Jesus endured the cross for several hours, in what we would’ve otherwise had to endure for all eternity. Jesus endured the cross, so that we wouldn’t have to, because when a person dies without Christ, it is they who go on a cross, forever. Rejecting Christ, therefore, represents an infinite loss and an infinite waste. When a person dies rejecting Christ, simply superimpose their own face upon the image below. Now what Calvinism has done, is to change the question from “what will you do with Christ’s sacrifice for you?”, to whether Christ sacrificed anything for you at all, since only the “Calvinistically elect” allegedly have a Savior who died for them.
John Calvin: “First he points out the eternity of election, and then how we should think of it. Christ says that the elect always belonged to God. God therefore distinguishes them from the reprobate, not by faith, nor by any merit, but by pure grace; for while they are far away from him, he regards them in secret as his own.” (John: Calvin, The Crossway Classic Commentaries, p.393, emphasis mine)
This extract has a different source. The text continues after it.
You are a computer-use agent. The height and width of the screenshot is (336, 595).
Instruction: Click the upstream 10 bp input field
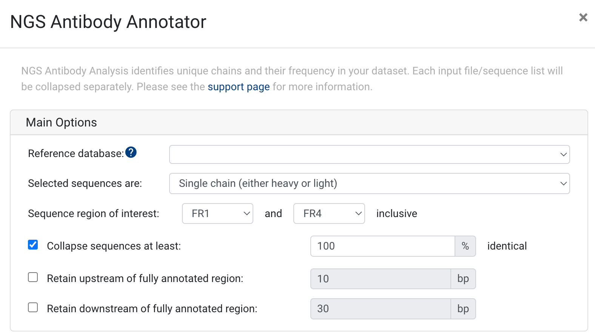point(381,279)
Calvinist, John MacArthur: “Romans 3:24 says that we are justified as a gift by His grace. A gift by His grace. He graced us. In fact, the phrase there, in verse 6, literally means by grace we have been graced. That’s the idea. He graced us, in Christ, the beloved One. Grace, then, was the means by which He brought to pass His choice and His predetermined destiny and made us His children.” (Understanding Election, emphasis mine)
No sooner does MacArthur mention grace in Christ that he immediately invokes the alleged, elective grace hidden in the Father. Why do Calvinists so frequently lop off in Christ when quoting Ephesians 1:4? The answer is because Calvinism has taught them to see grace as having an origin in some other place than in Christ, namely in the Father, by a mysterious and unsearchable secret counsel:
John Calvin: “For God looks at nothing outside Himself by which He is moved to elect us, for the counsel of His own will is the only and proper and (as they say) intrinsic cause of election.” (Calvin’s New Testament Commentaries: Galatians, Ephesians, Philippians and Colossians, p.130, emphasis mine)
John Calvin: “The calling is therefore a certain and specific calling, which seals and ratifies the eternal election of God so as to make manifest what was before hidden in God.” (Concerning the Eternal Predestination of God, p.70, emphasis mine)
In Calvinism, grace originates in the Father and is actualized in Christ, such that becoming in Christ is the back end of a primary election in the Father.
Question: When Calvinists speak of Election, why do they often lop off in Christ, such as at Ephesians 1:4?
Answer: Because they do not think in terms of what they have in Christ. They think in terms of what they have in the Father. In other words, Jesus is the Elect One, and us, only insomuch as being the body of the Elect One. Calvinists instead imagine themselves as the Elect of the Father, not on account of being in Christ, but on account of being the Father’s people, with the result that they are not elect on account of Christ, but elect for Christ.
Calvinist, John MacArthur: “I’m a Christian today because before the foundation of the world from all eternity past, God chose to set His love on John MacArthur and to give him the faith to believe at the moment that God wanted him to believe. He chose us.” (Understanding Election, emphasis mine)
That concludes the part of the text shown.